• [Given records]

------------------------------

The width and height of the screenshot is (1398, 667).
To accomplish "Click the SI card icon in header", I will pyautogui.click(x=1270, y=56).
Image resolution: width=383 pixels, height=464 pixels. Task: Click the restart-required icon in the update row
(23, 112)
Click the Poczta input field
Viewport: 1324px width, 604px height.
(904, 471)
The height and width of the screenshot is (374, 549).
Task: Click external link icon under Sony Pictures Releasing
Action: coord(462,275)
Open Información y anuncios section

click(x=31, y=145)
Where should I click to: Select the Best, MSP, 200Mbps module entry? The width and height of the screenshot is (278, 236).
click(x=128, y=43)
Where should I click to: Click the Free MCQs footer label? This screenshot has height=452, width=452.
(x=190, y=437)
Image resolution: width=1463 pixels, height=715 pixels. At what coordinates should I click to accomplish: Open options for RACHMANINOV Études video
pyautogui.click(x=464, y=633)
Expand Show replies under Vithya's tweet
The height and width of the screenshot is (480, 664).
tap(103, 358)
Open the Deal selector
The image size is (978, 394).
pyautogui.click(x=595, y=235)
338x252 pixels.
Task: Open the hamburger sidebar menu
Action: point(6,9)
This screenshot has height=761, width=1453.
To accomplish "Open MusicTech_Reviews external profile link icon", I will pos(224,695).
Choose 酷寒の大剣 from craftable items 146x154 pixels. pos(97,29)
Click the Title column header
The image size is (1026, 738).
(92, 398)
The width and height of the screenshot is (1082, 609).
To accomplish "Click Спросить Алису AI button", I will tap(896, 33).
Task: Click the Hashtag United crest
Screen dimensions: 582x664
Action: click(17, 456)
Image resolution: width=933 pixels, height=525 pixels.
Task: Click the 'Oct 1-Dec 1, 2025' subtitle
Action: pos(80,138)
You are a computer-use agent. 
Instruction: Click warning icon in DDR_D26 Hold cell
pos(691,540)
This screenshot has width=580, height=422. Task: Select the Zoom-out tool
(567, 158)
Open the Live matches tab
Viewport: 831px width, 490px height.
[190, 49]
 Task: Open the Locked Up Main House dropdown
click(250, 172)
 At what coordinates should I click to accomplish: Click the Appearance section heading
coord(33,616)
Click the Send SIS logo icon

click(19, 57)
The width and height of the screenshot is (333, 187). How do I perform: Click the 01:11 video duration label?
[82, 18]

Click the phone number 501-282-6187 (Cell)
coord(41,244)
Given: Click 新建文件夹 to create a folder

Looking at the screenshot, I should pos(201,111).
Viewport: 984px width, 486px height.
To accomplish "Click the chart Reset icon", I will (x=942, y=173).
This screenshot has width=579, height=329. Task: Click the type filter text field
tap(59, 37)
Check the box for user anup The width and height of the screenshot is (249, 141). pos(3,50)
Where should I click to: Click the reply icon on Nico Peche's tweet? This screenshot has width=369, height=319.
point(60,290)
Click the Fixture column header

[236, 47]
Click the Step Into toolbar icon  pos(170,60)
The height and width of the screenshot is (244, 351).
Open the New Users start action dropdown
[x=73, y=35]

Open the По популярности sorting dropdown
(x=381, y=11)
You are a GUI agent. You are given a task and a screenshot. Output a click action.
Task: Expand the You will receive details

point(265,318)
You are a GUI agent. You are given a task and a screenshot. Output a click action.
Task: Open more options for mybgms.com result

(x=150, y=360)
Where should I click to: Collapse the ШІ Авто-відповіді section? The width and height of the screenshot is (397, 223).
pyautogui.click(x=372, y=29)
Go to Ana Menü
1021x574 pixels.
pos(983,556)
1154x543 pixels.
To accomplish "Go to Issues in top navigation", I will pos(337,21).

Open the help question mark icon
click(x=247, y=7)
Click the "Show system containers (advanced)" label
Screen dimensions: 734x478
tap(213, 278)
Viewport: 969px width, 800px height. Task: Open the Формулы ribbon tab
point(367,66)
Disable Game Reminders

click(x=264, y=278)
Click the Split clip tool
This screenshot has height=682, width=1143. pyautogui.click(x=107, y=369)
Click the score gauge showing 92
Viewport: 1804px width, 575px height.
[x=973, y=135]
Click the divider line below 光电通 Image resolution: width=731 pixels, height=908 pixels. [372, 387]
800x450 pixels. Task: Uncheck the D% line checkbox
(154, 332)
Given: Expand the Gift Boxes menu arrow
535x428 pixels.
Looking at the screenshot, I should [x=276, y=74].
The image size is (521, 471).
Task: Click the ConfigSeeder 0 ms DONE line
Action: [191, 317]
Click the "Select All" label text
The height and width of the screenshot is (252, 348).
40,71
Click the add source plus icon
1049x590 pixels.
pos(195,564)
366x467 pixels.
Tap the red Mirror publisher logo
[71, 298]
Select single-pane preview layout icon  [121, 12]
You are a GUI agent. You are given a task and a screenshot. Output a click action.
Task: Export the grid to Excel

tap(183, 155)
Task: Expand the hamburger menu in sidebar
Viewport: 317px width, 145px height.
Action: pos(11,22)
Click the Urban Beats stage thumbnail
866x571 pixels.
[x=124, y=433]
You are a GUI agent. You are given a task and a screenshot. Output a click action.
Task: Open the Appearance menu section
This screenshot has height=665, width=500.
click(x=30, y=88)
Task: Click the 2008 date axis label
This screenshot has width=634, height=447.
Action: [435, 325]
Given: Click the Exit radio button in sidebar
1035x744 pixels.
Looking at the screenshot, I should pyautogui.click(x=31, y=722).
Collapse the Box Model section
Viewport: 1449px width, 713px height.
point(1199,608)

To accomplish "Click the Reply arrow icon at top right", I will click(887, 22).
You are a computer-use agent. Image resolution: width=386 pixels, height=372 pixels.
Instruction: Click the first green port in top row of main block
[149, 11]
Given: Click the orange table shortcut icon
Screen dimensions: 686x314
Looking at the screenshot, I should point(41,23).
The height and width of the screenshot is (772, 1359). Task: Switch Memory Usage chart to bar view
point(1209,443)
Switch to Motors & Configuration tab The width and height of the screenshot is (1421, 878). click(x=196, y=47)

------------------------------

• [Work to do] Convert the listing above into a Markdown table with two columns, No. and Entry. Number each non-blank line in order under No., put its text under Entry, and leave out the blank lines.

• [Answer]
| No. | Entry |
|---|---|
| 1 | The width and height of the screenshot is (1398, 667). |
| 2 | To accomplish "Click the SI card icon in header", I will pyautogui.click(x=1270, y=56). |
| 3 | Image resolution: width=383 pixels, height=464 pixels. Task: Click the restart-required icon in the update row |
| 4 | (23, 112) |
| 5 | Click the Poczta input field |
| 6 | Viewport: 1324px width, 604px height. |
| 7 | (904, 471) |
| 8 | The height and width of the screenshot is (374, 549). |
| 9 | Task: Click external link icon under Sony Pictures Releasing |
| 10 | Action: coord(462,275) |
| 11 | Open Información y anuncios section |
| 12 | click(x=31, y=145) |
| 13 | Where should I click to: Select the Best, MSP, 200Mbps module entry? The width and height of the screenshot is (278, 236). |
| 14 | click(x=128, y=43) |
| 15 | Where should I click to: Click the Free MCQs footer label? This screenshot has height=452, width=452. |
| 16 | (x=190, y=437) |
| 17 | Image resolution: width=1463 pixels, height=715 pixels. At what coordinates should I click to accomplish: Open options for RACHMANINOV Études video |
| 18 | pyautogui.click(x=464, y=633) |
| 19 | Expand Show replies under Vithya's tweet |
| 20 | The height and width of the screenshot is (480, 664). |
| 21 | tap(103, 358) |
| 22 | Open the Deal selector |
| 23 | The image size is (978, 394). |
| 24 | pyautogui.click(x=595, y=235) |
| 25 | 338x252 pixels. |
| 26 | Task: Open the hamburger sidebar menu |
| 27 | Action: point(6,9) |
| 28 | This screenshot has height=761, width=1453. |
| 29 | To accomplish "Open MusicTech_Reviews external profile link icon", I will pos(224,695). |
| 30 | Choose 酷寒の大剣 from craftable items 146x154 pixels. pos(97,29) |
| 31 | Click the Title column header |
| 32 | The image size is (1026, 738). |
| 33 | (92, 398) |
| 34 | The width and height of the screenshot is (1082, 609). |
| 35 | To accomplish "Click Спросить Алису AI button", I will tap(896, 33). |
| 36 | Task: Click the Hashtag United crest |
| 37 | Screen dimensions: 582x664 |
| 38 | Action: click(17, 456) |
| 39 | Image resolution: width=933 pixels, height=525 pixels. |
| 40 | Task: Click the 'Oct 1-Dec 1, 2025' subtitle |
| 41 | Action: pos(80,138) |
| 42 | You are a computer-use agent.  |
| 43 | Instruction: Click warning icon in DDR_D26 Hold cell |
| 44 | pos(691,540) |
| 45 | This screenshot has width=580, height=422. Task: Select the Zoom-out tool |
| 46 | (567, 158) |
| 47 | Open the Live matches tab |
| 48 | Viewport: 831px width, 490px height. |
| 49 | [190, 49] |
| 50 |  Task: Open the Locked Up Main House dropdown |
| 51 | click(250, 172) |
| 52 |  At what coordinates should I click to accomplish: Click the Appearance section heading |
| 53 | coord(33,616) |
| 54 | Click the Send SIS logo icon |
| 55 | click(19, 57) |
| 56 | The width and height of the screenshot is (333, 187). How do I perform: Click the 01:11 video duration label? |
| 57 | [82, 18] |
| 58 | Click the phone number 501-282-6187 (Cell) |
| 59 | coord(41,244) |
| 60 | Given: Click 新建文件夹 to create a folder |
| 61 | Looking at the screenshot, I should pos(201,111). |
| 62 | Viewport: 984px width, 486px height. |
| 63 | To accomplish "Click the chart Reset icon", I will (x=942, y=173). |
| 64 | This screenshot has width=579, height=329. Task: Click the type filter text field |
| 65 | tap(59, 37) |
| 66 | Check the box for user anup The width and height of the screenshot is (249, 141). pos(3,50) |
| 67 | Where should I click to: Click the reply icon on Nico Peche's tweet? This screenshot has width=369, height=319. |
| 68 | point(60,290) |
| 69 | Click the Fixture column header |
| 70 | [236, 47] |
| 71 | Click the Step Into toolbar icon  pos(170,60) |
| 72 | The height and width of the screenshot is (244, 351). |
| 73 | Open the New Users start action dropdown |
| 74 | [x=73, y=35] |
| 75 | Open the По популярности sorting dropdown |
| 76 | (x=381, y=11) |
| 77 | You are a GUI agent. You are given a task and a screenshot. Output a click action. |
| 78 | Task: Expand the You will receive details |
| 79 | point(265,318) |
| 80 | You are a GUI agent. You are given a task and a screenshot. Output a click action. |
| 81 | Task: Open more options for mybgms.com result |
| 82 | (x=150, y=360) |
| 83 | Where should I click to: Collapse the ШІ Авто-відповіді section? The width and height of the screenshot is (397, 223). |
| 84 | pyautogui.click(x=372, y=29) |
| 85 | Go to Ana Menü |
| 86 | 1021x574 pixels. |
| 87 | pos(983,556) |
| 88 | 1154x543 pixels. |
| 89 | To accomplish "Go to Issues in top navigation", I will pos(337,21). |
| 90 | Open the help question mark icon |
| 91 | click(x=247, y=7) |
| 92 | Click the "Show system containers (advanced)" label |
| 93 | Screen dimensions: 734x478 |
| 94 | tap(213, 278) |
| 95 | Viewport: 969px width, 800px height. Task: Open the Формулы ribbon tab |
| 96 | point(367,66) |
| 97 | Disable Game Reminders |
| 98 | click(x=264, y=278) |
| 99 | Click the Split clip tool |
| 100 | This screenshot has height=682, width=1143. pyautogui.click(x=107, y=369) |
| 101 | Click the score gauge showing 92 |
| 102 | Viewport: 1804px width, 575px height. |
| 103 | [x=973, y=135] |
| 104 | Click the divider line below 光电通 Image resolution: width=731 pixels, height=908 pixels. [372, 387] |
| 105 | 800x450 pixels. Task: Uncheck the D% line checkbox |
| 106 | (154, 332) |
| 107 | Given: Expand the Gift Boxes menu arrow |
| 108 | 535x428 pixels. |
| 109 | Looking at the screenshot, I should [x=276, y=74]. |
| 110 | The image size is (521, 471). |
| 111 | Task: Click the ConfigSeeder 0 ms DONE line |
| 112 | Action: [191, 317] |
| 113 | Click the "Select All" label text |
| 114 | The height and width of the screenshot is (252, 348). |
| 115 | 40,71 |
| 116 | Click the add source plus icon |
| 117 | 1049x590 pixels. |
| 118 | pos(195,564) |
| 119 | 366x467 pixels. |
| 120 | Tap the red Mirror publisher logo |
| 121 | [71, 298] |
| 122 | Select single-pane preview layout icon  [121, 12] |
| 123 | You are a GUI agent. You are given a task and a screenshot. Output a click action. |
| 124 | Task: Export the grid to Excel |
| 125 | tap(183, 155) |
| 126 | Task: Expand the hamburger menu in sidebar |
| 127 | Viewport: 317px width, 145px height. |
| 128 | Action: pos(11,22) |
| 129 | Click the Urban Beats stage thumbnail |
| 130 | 866x571 pixels. |
| 131 | [x=124, y=433] |
| 132 | You are a GUI agent. You are given a task and a screenshot. Output a click action. |
| 133 | Task: Open the Appearance menu section |
| 134 | This screenshot has height=665, width=500. |
| 135 | click(x=30, y=88) |
| 136 | Task: Click the 2008 date axis label |
| 137 | This screenshot has width=634, height=447. |
| 138 | Action: [435, 325] |
| 139 | Given: Click the Exit radio button in sidebar |
| 140 | 1035x744 pixels. |
| 141 | Looking at the screenshot, I should pyautogui.click(x=31, y=722). |
| 142 | Collapse the Box Model section |
| 143 | Viewport: 1449px width, 713px height. |
| 144 | point(1199,608) |
| 145 | To accomplish "Click the Reply arrow icon at top right", I will click(887, 22). |
| 146 | You are a computer-use agent. Image resolution: width=386 pixels, height=372 pixels. |
| 147 | Instruction: Click the first green port in top row of main block |
| 148 | [149, 11] |
| 149 | Given: Click the orange table shortcut icon |
| 150 | Screen dimensions: 686x314 |
| 151 | Looking at the screenshot, I should point(41,23). |
| 152 | The height and width of the screenshot is (772, 1359). Task: Switch Memory Usage chart to bar view |
| 153 | point(1209,443) |
| 154 | Switch to Motors & Configuration tab The width and height of the screenshot is (1421, 878). click(x=196, y=47) |